**Record excerpts:**

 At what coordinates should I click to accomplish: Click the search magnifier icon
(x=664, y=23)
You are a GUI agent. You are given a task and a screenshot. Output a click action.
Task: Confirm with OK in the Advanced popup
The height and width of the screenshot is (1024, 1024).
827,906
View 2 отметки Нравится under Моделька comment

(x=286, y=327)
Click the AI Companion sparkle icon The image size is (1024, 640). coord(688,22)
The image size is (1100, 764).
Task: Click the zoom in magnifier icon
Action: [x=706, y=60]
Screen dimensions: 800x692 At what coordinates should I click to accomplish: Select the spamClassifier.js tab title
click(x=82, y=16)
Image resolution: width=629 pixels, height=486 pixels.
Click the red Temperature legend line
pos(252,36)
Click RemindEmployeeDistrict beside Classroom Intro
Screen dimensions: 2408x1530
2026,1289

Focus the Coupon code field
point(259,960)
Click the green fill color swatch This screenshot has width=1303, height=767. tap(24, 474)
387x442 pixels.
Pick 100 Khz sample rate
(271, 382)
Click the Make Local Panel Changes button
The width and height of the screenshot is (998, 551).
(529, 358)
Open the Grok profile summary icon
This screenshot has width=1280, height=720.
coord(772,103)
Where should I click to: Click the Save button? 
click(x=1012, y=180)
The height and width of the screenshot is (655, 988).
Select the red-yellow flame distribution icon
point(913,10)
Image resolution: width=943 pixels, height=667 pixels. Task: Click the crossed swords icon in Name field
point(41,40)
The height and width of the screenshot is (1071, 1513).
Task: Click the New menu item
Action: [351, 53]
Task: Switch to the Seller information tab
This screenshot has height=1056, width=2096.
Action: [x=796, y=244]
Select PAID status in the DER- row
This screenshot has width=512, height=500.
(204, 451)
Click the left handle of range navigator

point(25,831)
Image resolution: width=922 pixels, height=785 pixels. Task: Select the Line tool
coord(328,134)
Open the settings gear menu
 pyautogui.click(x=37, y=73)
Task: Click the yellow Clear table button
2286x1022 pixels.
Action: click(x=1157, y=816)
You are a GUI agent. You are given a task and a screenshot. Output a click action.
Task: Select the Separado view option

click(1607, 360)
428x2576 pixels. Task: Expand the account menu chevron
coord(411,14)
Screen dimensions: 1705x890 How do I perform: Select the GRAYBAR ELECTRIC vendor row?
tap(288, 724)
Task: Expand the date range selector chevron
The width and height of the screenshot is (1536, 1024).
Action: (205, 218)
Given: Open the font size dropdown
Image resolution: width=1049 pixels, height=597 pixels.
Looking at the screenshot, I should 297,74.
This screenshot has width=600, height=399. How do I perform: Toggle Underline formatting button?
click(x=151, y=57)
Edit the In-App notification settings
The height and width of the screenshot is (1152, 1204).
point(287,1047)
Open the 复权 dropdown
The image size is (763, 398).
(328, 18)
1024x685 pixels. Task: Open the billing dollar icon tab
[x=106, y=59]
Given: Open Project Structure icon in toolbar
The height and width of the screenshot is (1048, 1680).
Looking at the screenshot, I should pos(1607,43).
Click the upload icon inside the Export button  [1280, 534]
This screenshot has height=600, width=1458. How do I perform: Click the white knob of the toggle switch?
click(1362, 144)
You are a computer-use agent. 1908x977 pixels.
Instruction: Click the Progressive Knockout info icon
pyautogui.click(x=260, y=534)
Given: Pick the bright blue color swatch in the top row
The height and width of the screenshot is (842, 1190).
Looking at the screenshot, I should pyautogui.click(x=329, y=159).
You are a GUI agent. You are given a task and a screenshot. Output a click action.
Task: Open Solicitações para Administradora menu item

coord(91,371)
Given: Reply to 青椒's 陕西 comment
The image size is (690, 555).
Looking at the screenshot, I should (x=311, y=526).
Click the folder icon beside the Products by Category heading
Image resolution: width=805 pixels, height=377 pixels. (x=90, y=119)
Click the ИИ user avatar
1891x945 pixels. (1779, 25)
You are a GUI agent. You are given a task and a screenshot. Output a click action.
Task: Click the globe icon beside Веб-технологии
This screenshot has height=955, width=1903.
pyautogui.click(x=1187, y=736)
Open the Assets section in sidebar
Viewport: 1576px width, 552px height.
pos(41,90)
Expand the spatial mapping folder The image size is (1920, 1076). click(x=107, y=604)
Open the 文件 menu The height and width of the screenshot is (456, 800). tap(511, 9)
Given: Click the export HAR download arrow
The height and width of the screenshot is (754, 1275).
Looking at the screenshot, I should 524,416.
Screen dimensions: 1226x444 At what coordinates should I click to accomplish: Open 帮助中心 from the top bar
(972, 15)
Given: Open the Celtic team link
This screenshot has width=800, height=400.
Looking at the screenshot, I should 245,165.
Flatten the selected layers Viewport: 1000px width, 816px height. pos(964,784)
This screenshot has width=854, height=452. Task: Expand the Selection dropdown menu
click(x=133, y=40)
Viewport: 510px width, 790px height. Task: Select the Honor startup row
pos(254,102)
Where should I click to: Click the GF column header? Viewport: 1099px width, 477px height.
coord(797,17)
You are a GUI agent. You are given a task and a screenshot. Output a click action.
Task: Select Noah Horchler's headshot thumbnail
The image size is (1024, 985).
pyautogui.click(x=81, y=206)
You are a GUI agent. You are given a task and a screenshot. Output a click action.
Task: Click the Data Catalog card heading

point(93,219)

**Your assignment:**
The lines in the entries above that carry the word "color" must be copied.

**Written response:**
Click the green fill color swatch This screenshot has width=1303, height=767. tap(24, 474)
Given: Pick the bright blue color swatch in the top row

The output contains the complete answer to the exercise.